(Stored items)
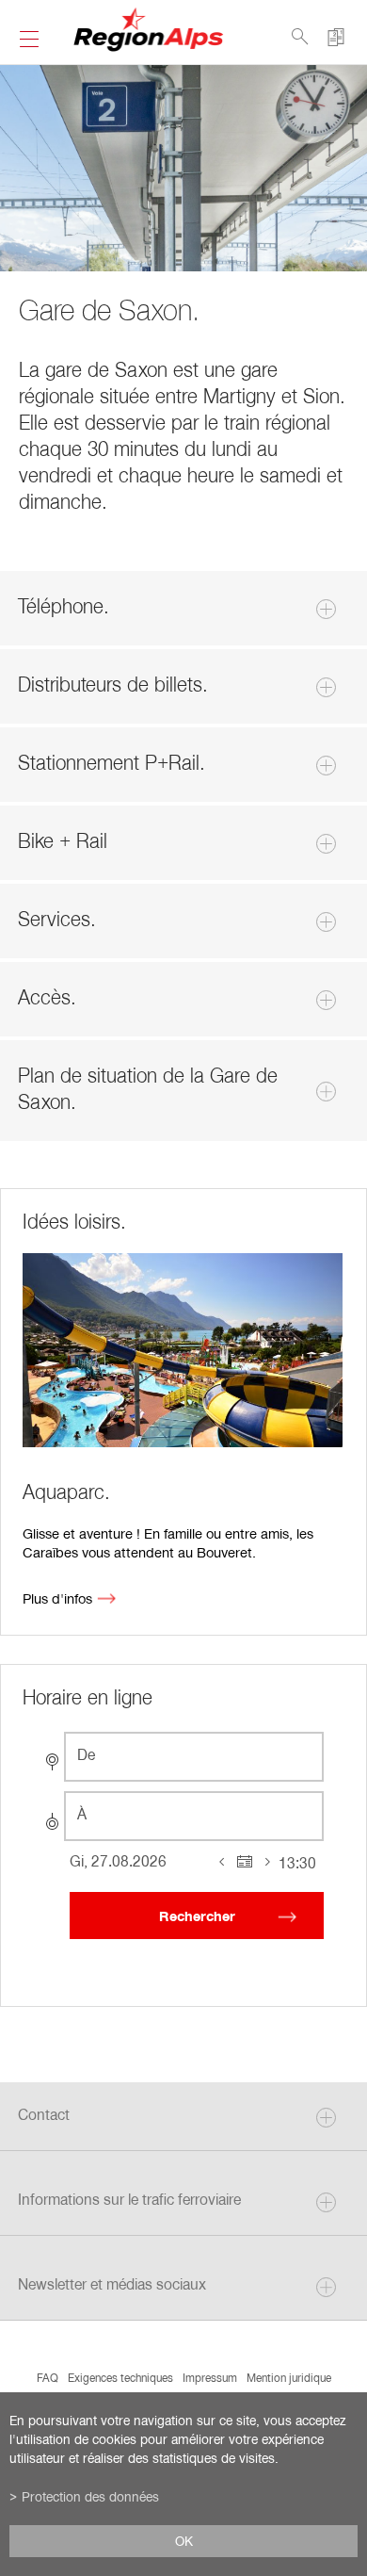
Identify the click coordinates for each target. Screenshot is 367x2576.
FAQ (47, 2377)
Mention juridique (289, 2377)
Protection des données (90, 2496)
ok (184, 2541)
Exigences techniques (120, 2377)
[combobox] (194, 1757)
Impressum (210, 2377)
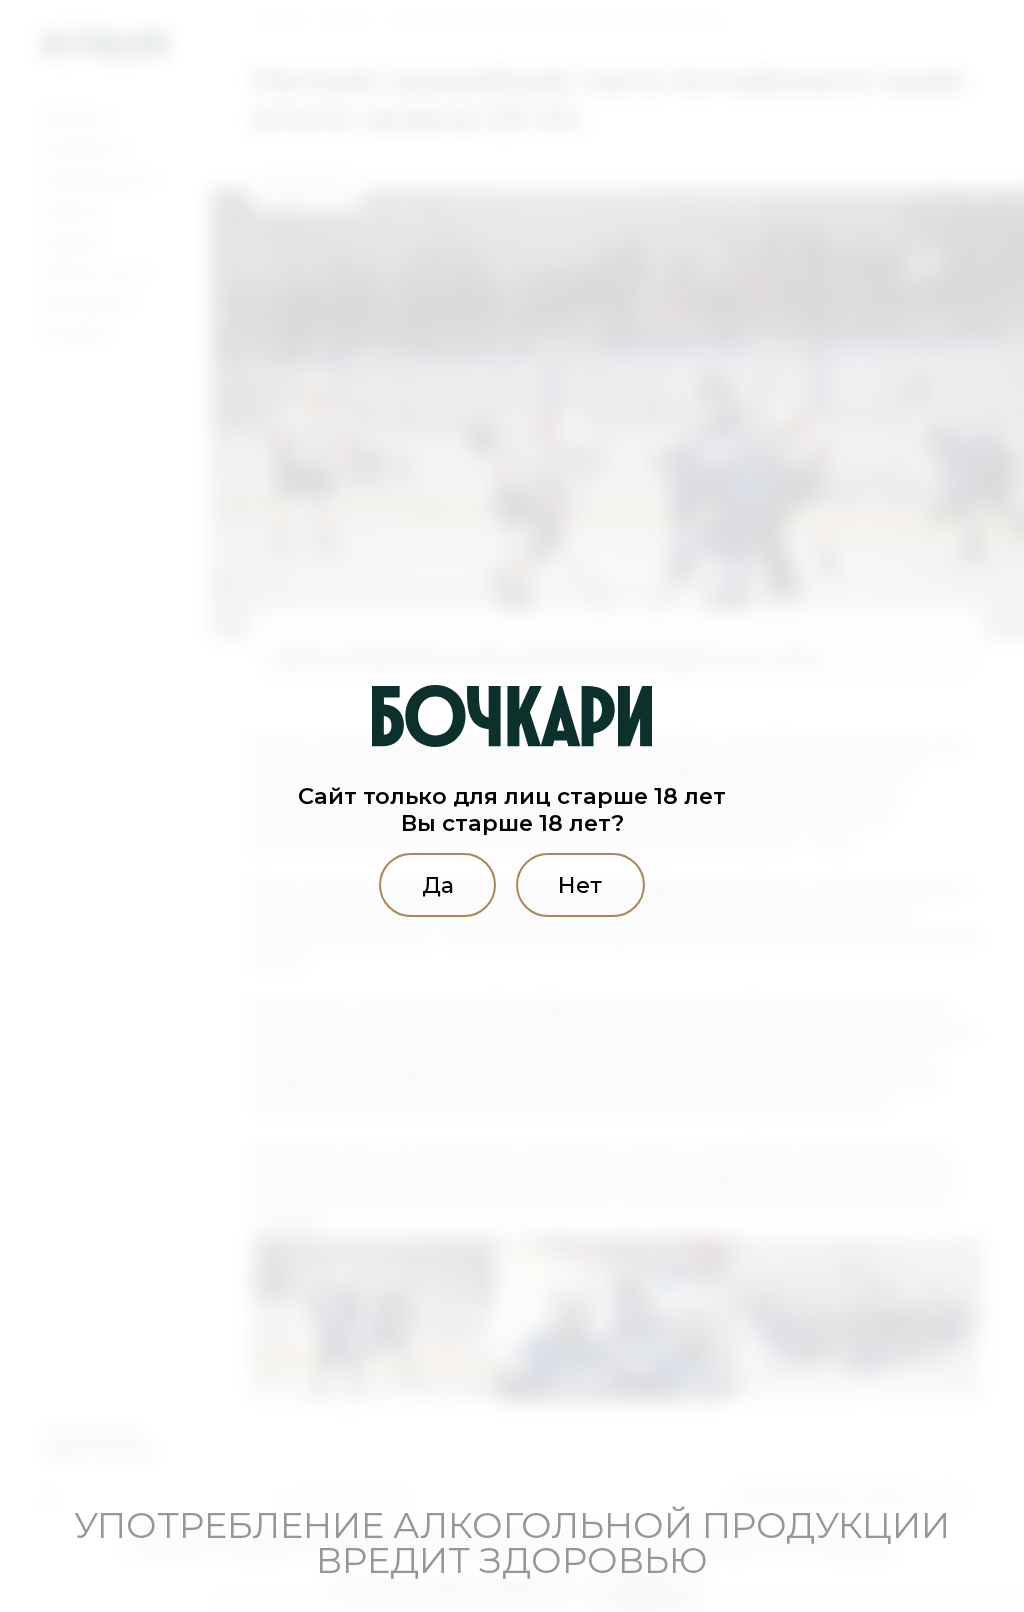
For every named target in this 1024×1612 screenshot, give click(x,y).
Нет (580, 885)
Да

### Task
Leaving the pictures aside, give back all the records exactly as they are.

### Problem solution
Identify the click coordinates for each target. Screenshot is 367x2576.
FAQ (47, 2377)
Mention juridique (289, 2377)
Protection des données (90, 2496)
ok (184, 2541)
Exigences techniques (120, 2377)
[combobox] (194, 1757)
Impressum (210, 2377)
For every named target in this 1024×1612 screenshot, give click(x,y).
Нет (580, 885)
Да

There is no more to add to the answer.